> What is being asked
In the colon cancer text, take the portion between "Gene Set Enrichment" and "influence their outcomes.", inclusive, and rewrite it with every "angiogenesis" swapped for "blood vessel formation".

Subsequently, we analyzed gene expression data of GSE39582 cohort and acquired 516 genes co-expressed with CTHRC1 (absolute Pearson correlation coefficient > 0.5, p < 0.001). GO and KEGG enrichment analysis of the co-expressed genes showed the top 30 items. GO functional enrichment analysis indicated that these genes were enriched in extracellular matrix organization and extracellular structure organization in the biological process group; collagen-containing extracellular matrix and endoplasmic reticulum lumen in the cellular component group; extracellular matrix structural constituent and glycosaminoglycan binding in the molecular function group (Fig. 4A). KEGG enrichment analysis showing the enrichment of various pathways including PI3K-Akt signaling pathway, focal adhesion, proteoglycans in cancer and human papillomavirus infection, etc (Fig. 4B). STRING database was employed to establish a PPI network and by opening it with Cytoscape software, we constructed a co-expression network. Hub genes in the network were identified via the cytoHubba application in Cytoscape software. The 13 hub genes are COL1A2, COL3A1, COL12A1, FBN1, SDC2, POSTN, THBS2, ADAMTS12, COL1A1, MMP9, COL5A2, COL6A3 and CDH11(Fig. 4C).
Establishment of the risk model on colon cancer
The risk signature based on CTHRC1 and 13 hub genes was established. For each patient in the TCGA-COAD cohort, the risk score was calculated, and patients were divided into high-risk and low-risk groups based on the median risk score (Fig. 5A). More deaths occurred in patients with high-risk group than those with low-risk group and the gene expression of risk signature showed significant difference between high-risk group and low-risk group (Fig. 5B-C). Multivariate Cox analyses revealed that the risk score of a 14-gene signature was an independent prognostic factor for colon cancer patients in TCGA cohort (Fig. 5D). In addition, risk score showed significant changes between early stage (I and II) and normal tissue though non-significant difference between early and advanced (III and IV) stages in COAD patients was observed (Fig. 5E). Kaplan-Meier survival curves showed that the high-risk group had a worse prognosis (p < 0.01, Fig. 5F). The area under curve (AUC) values of the 1-, 3-, and 5-year Receiver Operating Characteristic (ROC) curves were 0.656, 0.654, and 0.627, respectively (Fig. 5G).
Validation of the risk model
To validate the risk model, we selected a test cohort based on GSE39582 and performed univariate and multivariate Cox regression analyses. In accord with the TCGA cohort, the risk score of the 14-gene signature could be an independent prognostic factor for colon cancer patients. (p < 0.01, Fig. 6 A, B). Patients in the high risk score group showed poor OS. (p < 0.001, Fig. 6 C). Receiver Operating Characteristic (ROC) curve was employed for the assessment of predictive ability of the risk model, and the area under curve indicated that the risk model was effective (Fig. 6 D). Taken together, the model we provided was proved to be an effective and well-predicting model.
Gene Set Enrichment Analysis of the high-risk group
GSEA was used to determine the functions of gene sets in the high-risk group. We set the cutoff value of FDR q-value at < 0.05 and NES at > 2.0. We found that epithelial mesenchymal transition (FDR q-value, 0.023; normalized enrichment score, 2.07) and angiogenesis (FDR q-value, 0.023; normalized enrichment score, 2.03) were significantly enriched in high-risk group in the TCGA dataset (Fig. 7 A, B). Taken together, we deduced that patients in high-risk group could promote the development of colon cancer through the activation of EMT and angiogenesis pathways and subsequently influence their outcomes.

> Provided information

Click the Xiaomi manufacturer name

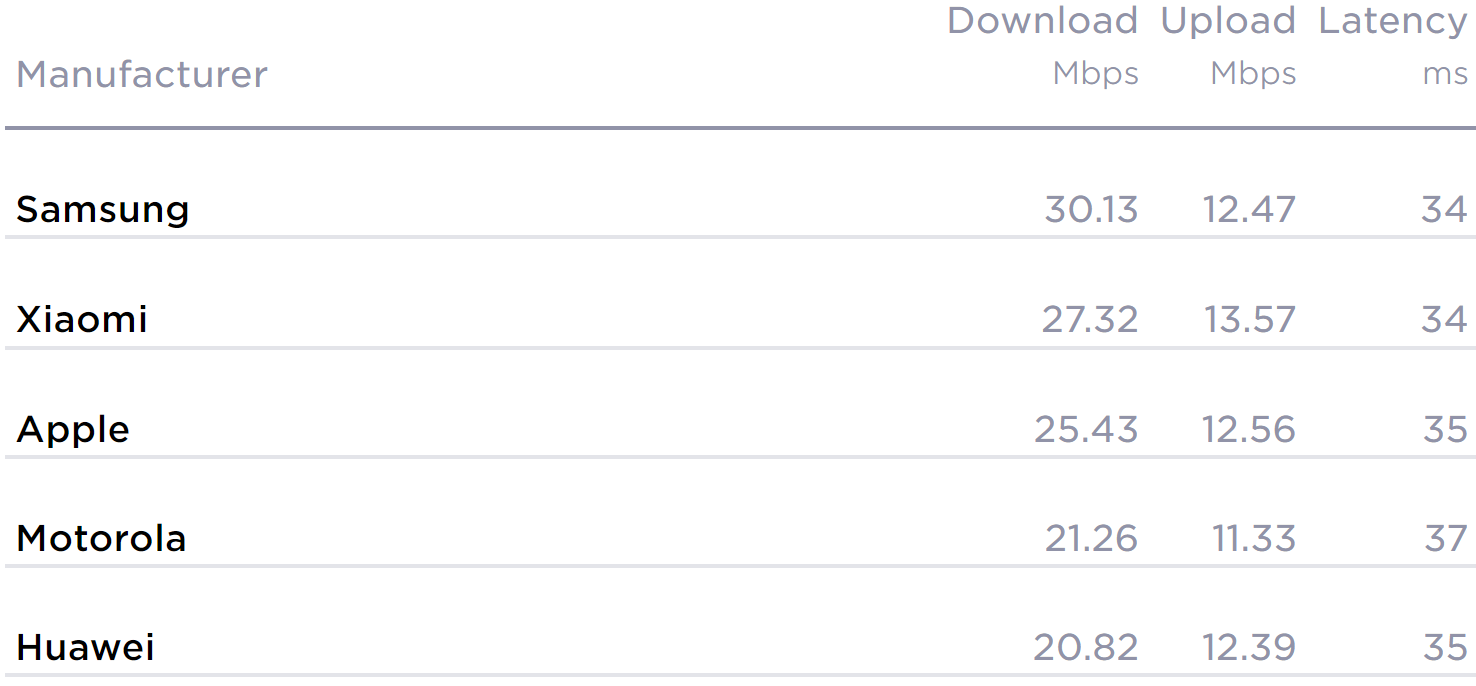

* * *

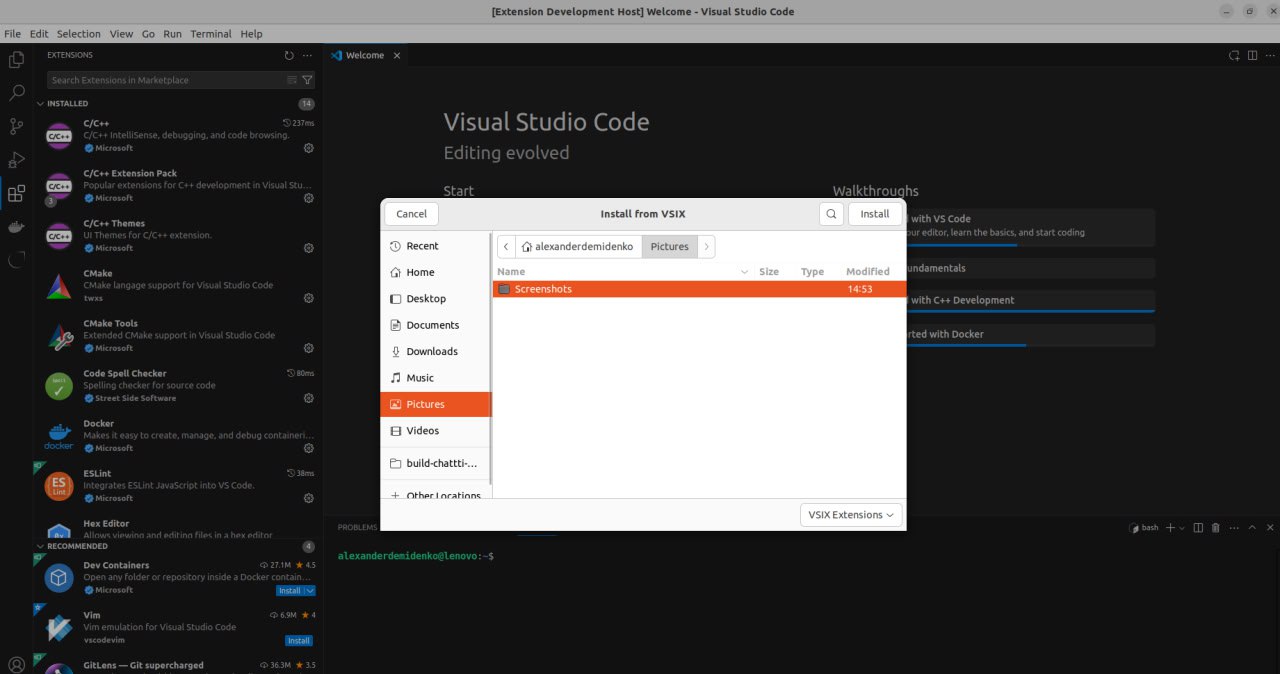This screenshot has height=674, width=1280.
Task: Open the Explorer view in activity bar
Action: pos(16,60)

> Result
Gene Set Enrichment Analysis of the high-risk group
GSEA was used to determine the functions of gene sets in the high-risk group. We set the cutoff value of FDR q-value at < 0.05 and NES at > 2.0. We found that epithelial mesenchymal transition (FDR q-value, 0.023; normalized enrichment score, 2.07) and blood vessel formation (FDR q-value, 0.023; normalized enrichment score, 2.03) were significantly enriched in high-risk group in the TCGA dataset (Fig. 7 A, B). Taken together, we deduced that patients in high-risk group could promote the development of colon cancer through the activation of EMT and blood vessel formation pathways and subsequently influence their outcomes.